Nasojugal Line | Tear Trough
In young people the transition between lower eyelid and cheek is imperceptible, the area corresponds to the youthful invisible transition between lower eyelid and cheek (we know at CAstleknock Cosmetic Clinic Dublin!). The dividing line between these areas in older individuals is the nasojugal crease also called the nasojugal groove (term first used in 1961) or tear trough (term first used in 1969). It is an early sign of aging around the eyes, lending a fatigued and aged appearance to the face. As part of the aging process ligaments that fix facial skin to the underlying facial bones thin and lengthen or stretch, facial bones recede back and facial fat shrinks. This results in the drooping of facial skin and appearance of laugh lines, jowls, nasojugal creases, eyelid bags etc.. The skin within the nasojugal groove or crease becomes thinner and/or darker in colour than the slightly lower nose or cheek skin. It can also seem deeper or be more visible if there is protrusion of fat into the lower eyelid. The aging process starts near the nose as the tear trough and progresses outwardly towards the same side ear becoming what is called the Tear Trough Line.
At Castleknock Cosmetic Clinic Dublin, Dr Hazem Kahlout treat the nasojugal groove or tear trough in a number of ways. Drooping tissue can be lifted up with the aid of sutures performed during a mini lift procedure. However material like autologous fat or synthetic dermal fillers can be injected or placed right into the crease line to correct it. Finally implants can be placed to replace the absorbed receded bone. It is difficult to treat the area because the soft tissue between the edge of bone and outer skin surface is so thin and the skin is very thin as well. Because most of this soft tissue is in fact muscle with little fat or skin there is a tendency for non specialised dermal fillers (regular restylane, juvaderm or teosyal) injected into this area to form visible lumps and/or be visible through the thin skin. Muscle movement also tends to make the injected material coalesce into lumps. The width of area you can safely inject into is very thin and if you inject right on the bone or just under the skin you will have a problem with most fillers. Dr Hazem Kahlout therefore advocates placing strong colloidal fillers like Sub-Q, Ultimate or Radiesse right on the edge of bone under the eye with the thought of augmenting to replace lost or receded bone.
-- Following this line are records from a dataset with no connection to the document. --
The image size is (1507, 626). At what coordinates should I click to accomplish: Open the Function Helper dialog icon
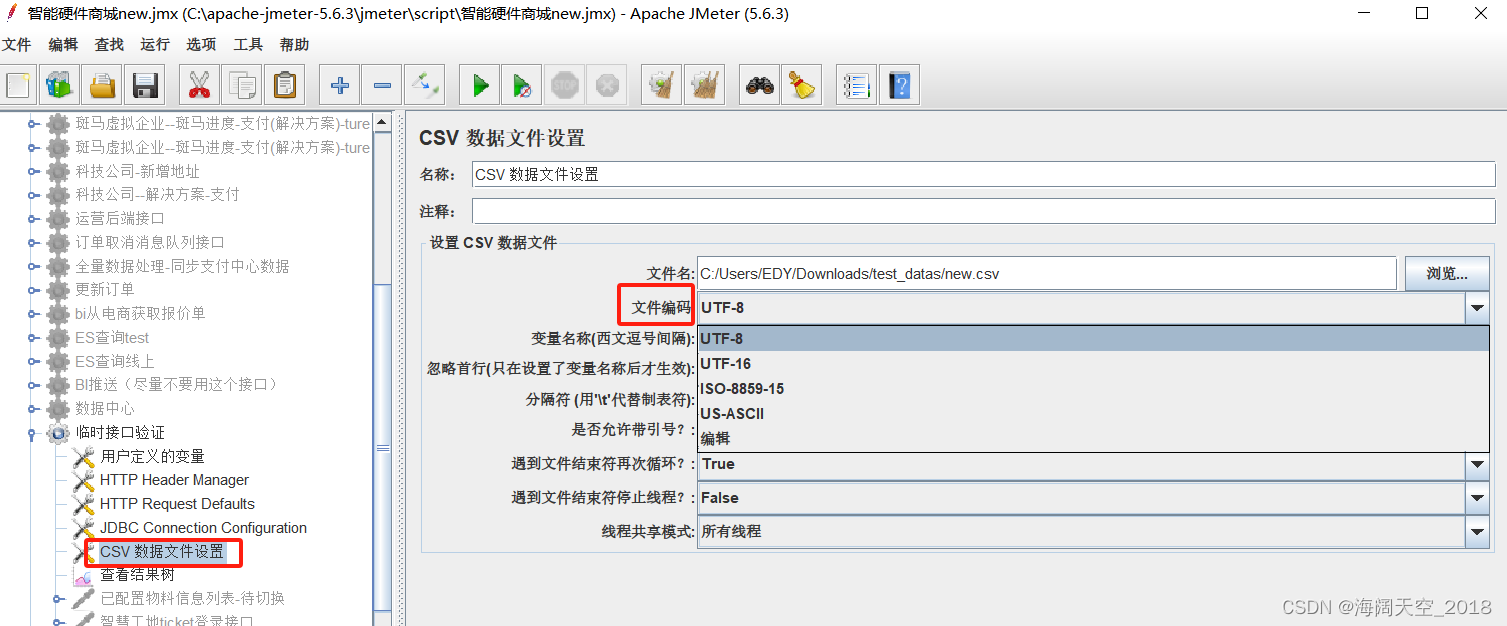(856, 84)
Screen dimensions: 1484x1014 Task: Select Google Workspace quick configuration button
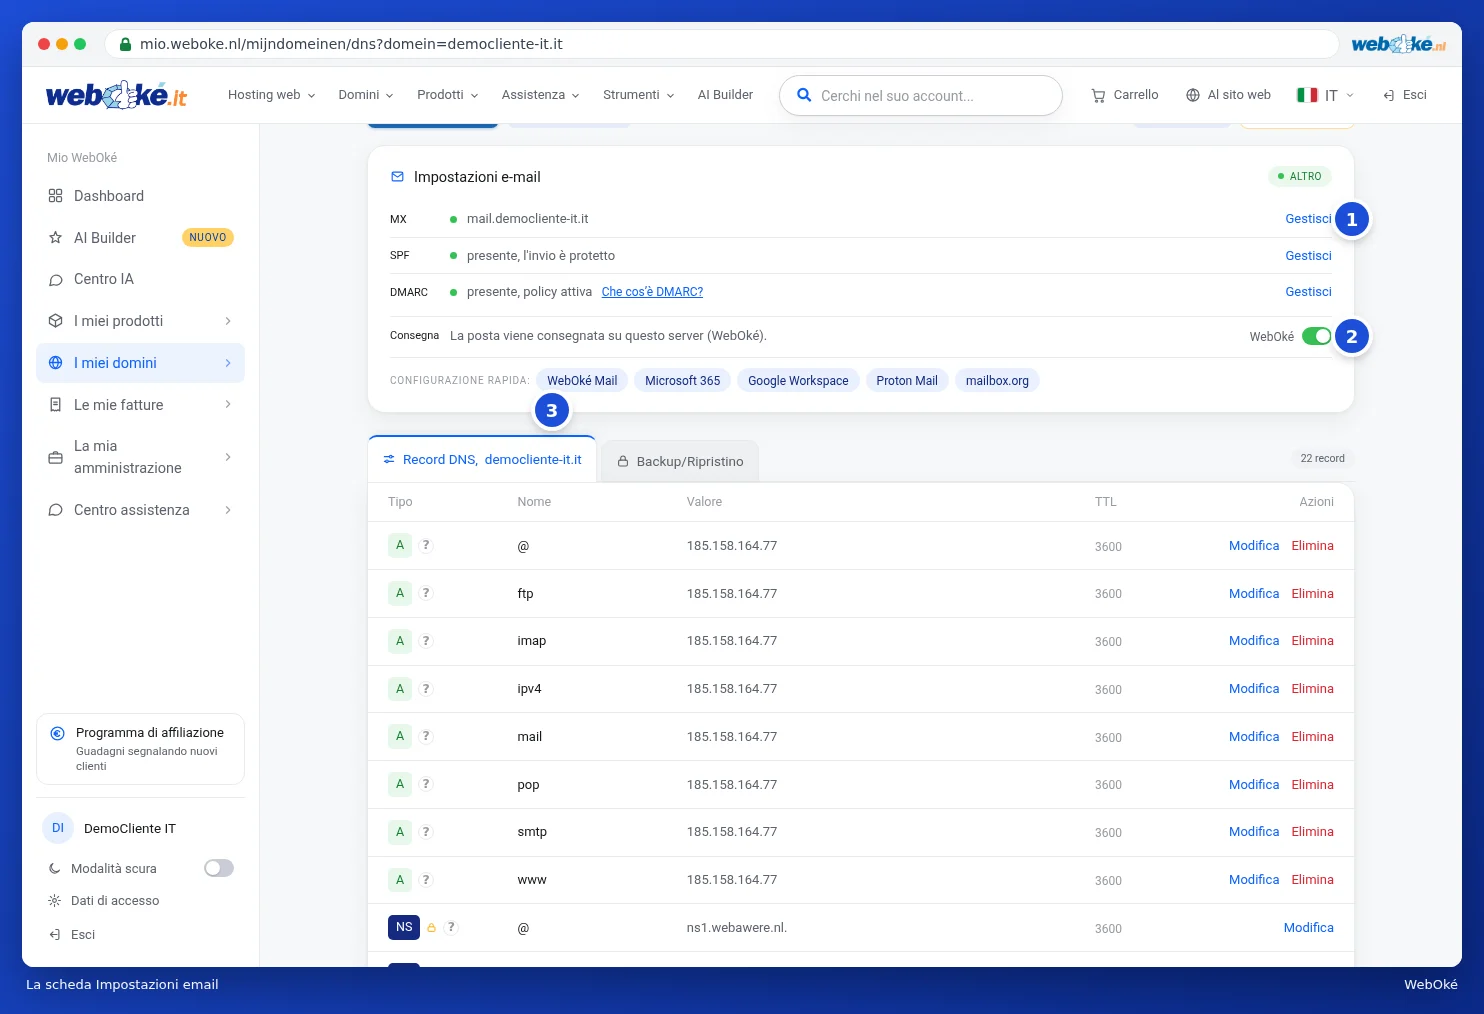tap(798, 381)
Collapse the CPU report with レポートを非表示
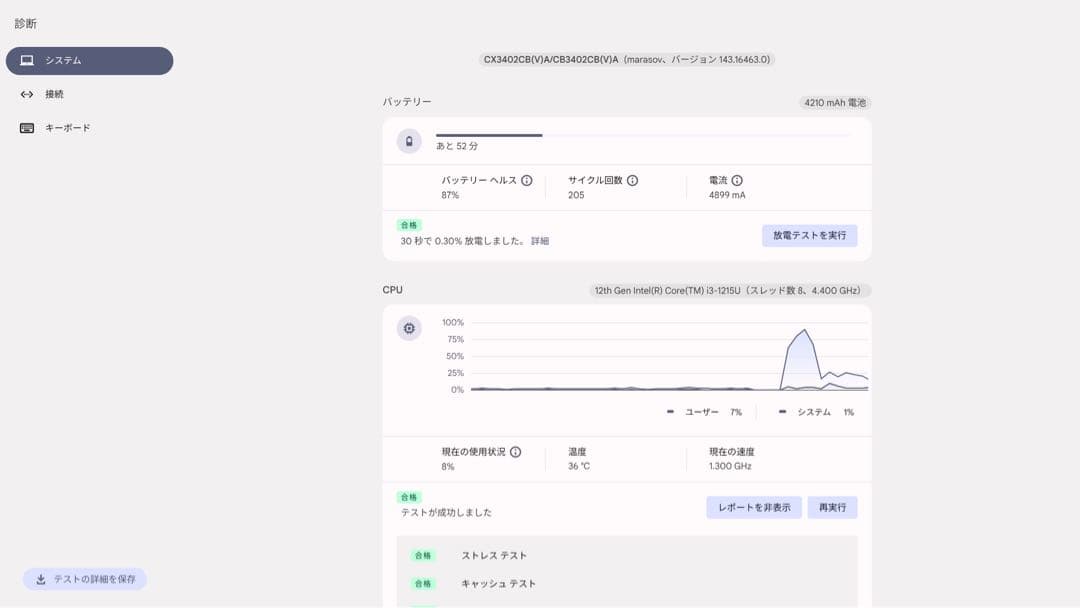 [753, 507]
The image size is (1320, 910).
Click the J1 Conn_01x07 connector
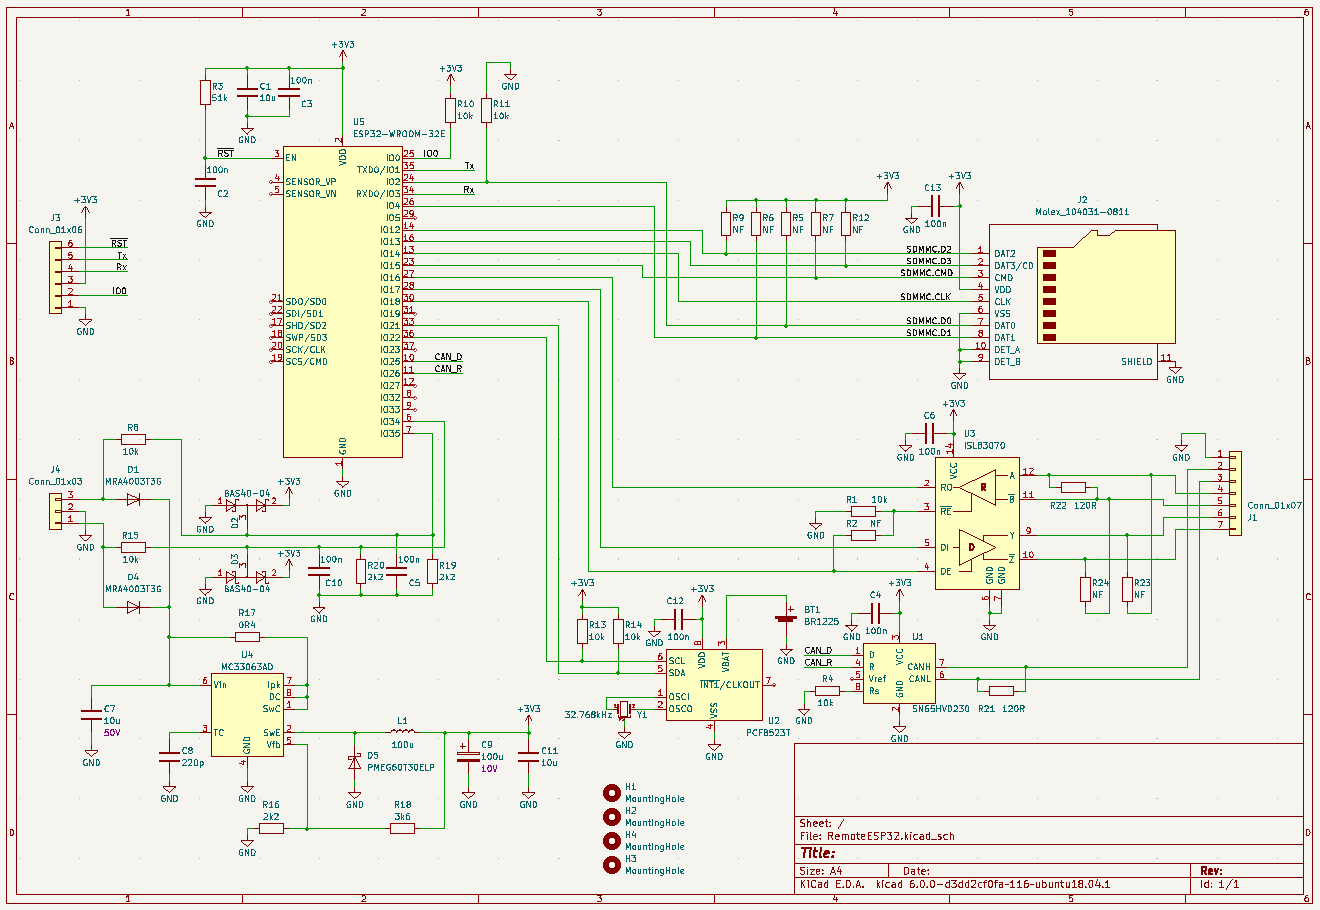click(x=1235, y=491)
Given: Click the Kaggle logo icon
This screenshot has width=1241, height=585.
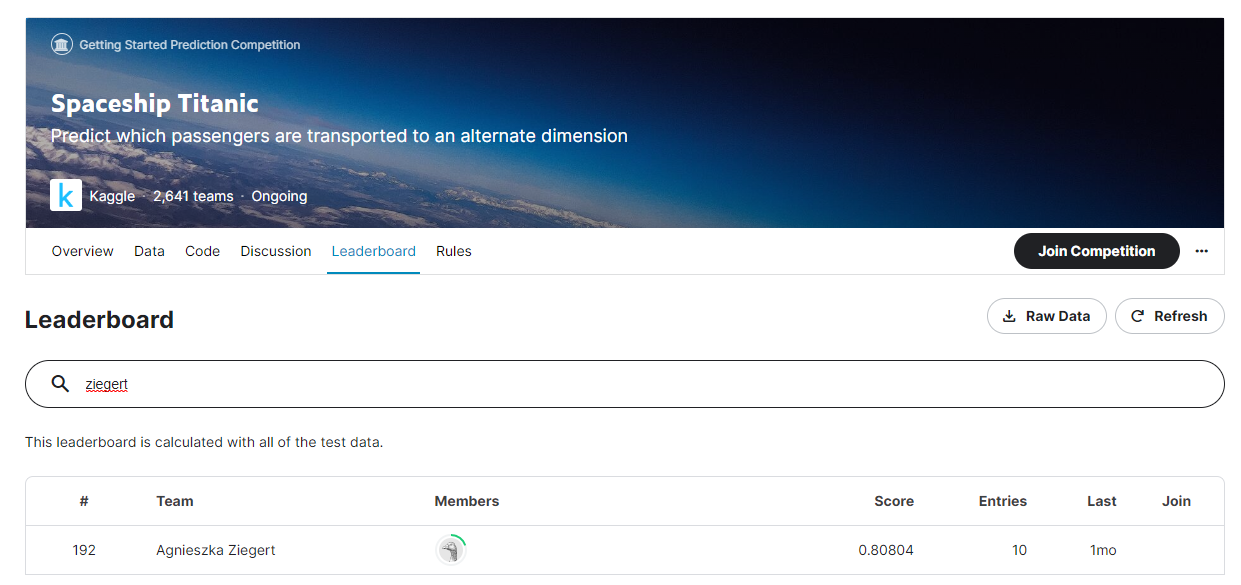Looking at the screenshot, I should (x=66, y=195).
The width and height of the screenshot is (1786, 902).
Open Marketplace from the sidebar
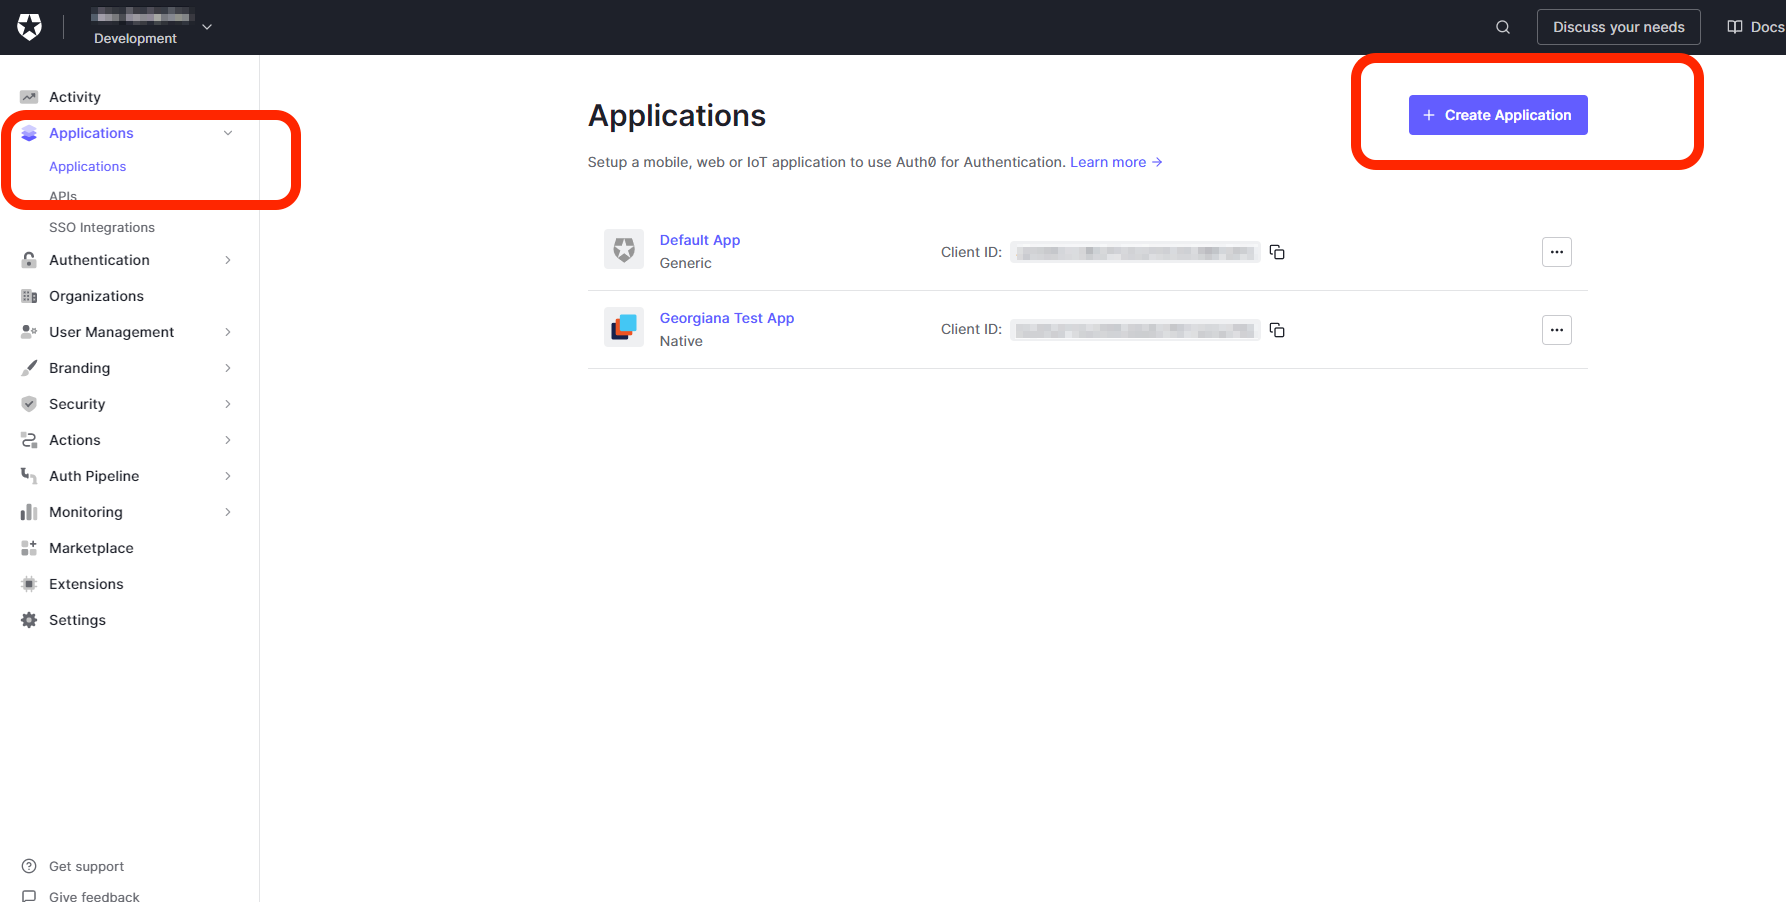[91, 548]
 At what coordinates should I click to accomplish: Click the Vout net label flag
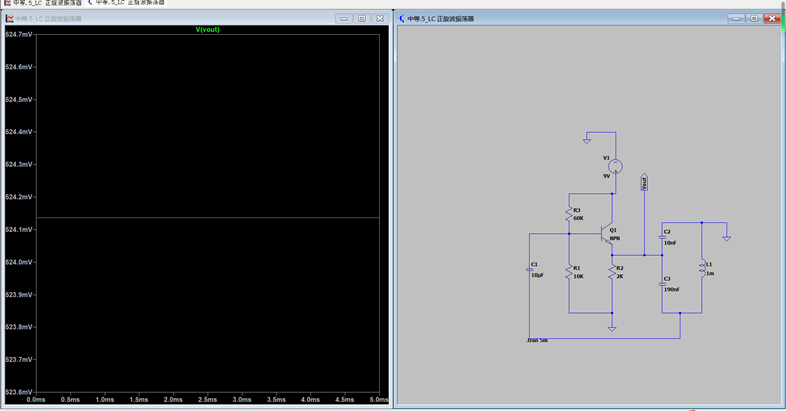[x=644, y=182]
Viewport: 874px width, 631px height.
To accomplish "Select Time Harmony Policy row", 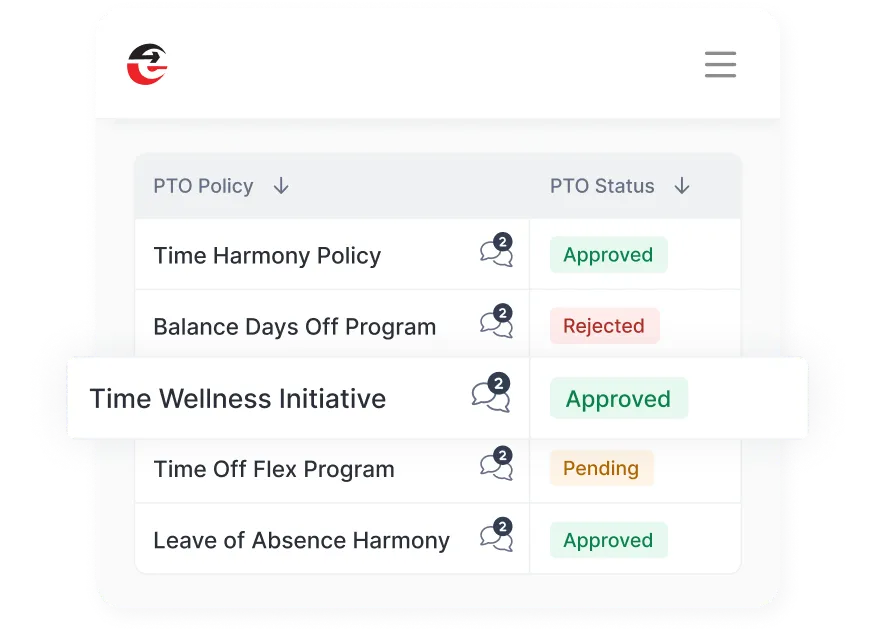I will (x=267, y=255).
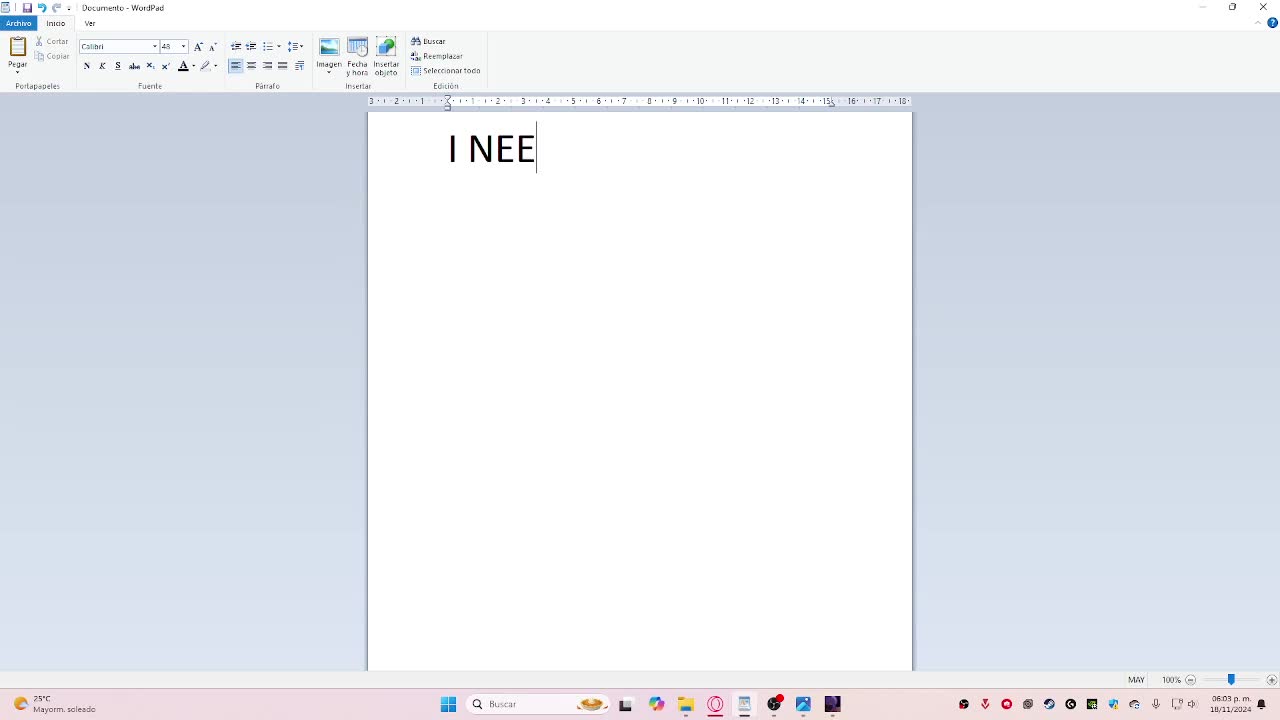Switch to the Ver tab
This screenshot has height=720, width=1280.
pyautogui.click(x=90, y=23)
Treatment with Dermal Fillers
Injection works best for patients with thick, smooth skin, and a well-defined tear trough, without excessively protruding lower eyelid fat. Patients with extremely wrinkled skin and less of an actual indentation to fill do less well with injections. The larger the overhanging eyelid fat, the less improvement you will get from filler injection alone. The older and more crepe-like the skin, the less well the injection works.
In the tear trough, hyaluronic acid like Restylane Perlane or Teosyal Deep Lines lasts far longer than it does in the lips and nasolabial folds. One to 1½ years is not uncommon. Variable amounts are injected at a time and into or beneath the muscle. Then massage is used to even it out and prevent lumps but over massage can displace the filler. Dr Hazem Kahlout prefers using a soft blunt tipped needle knows as cannula to avoid piercing any blood vessels under the skin.
Treatment with Colloidal Fillers
This seems excessive given the results that are currently achievable by injection as depicted above.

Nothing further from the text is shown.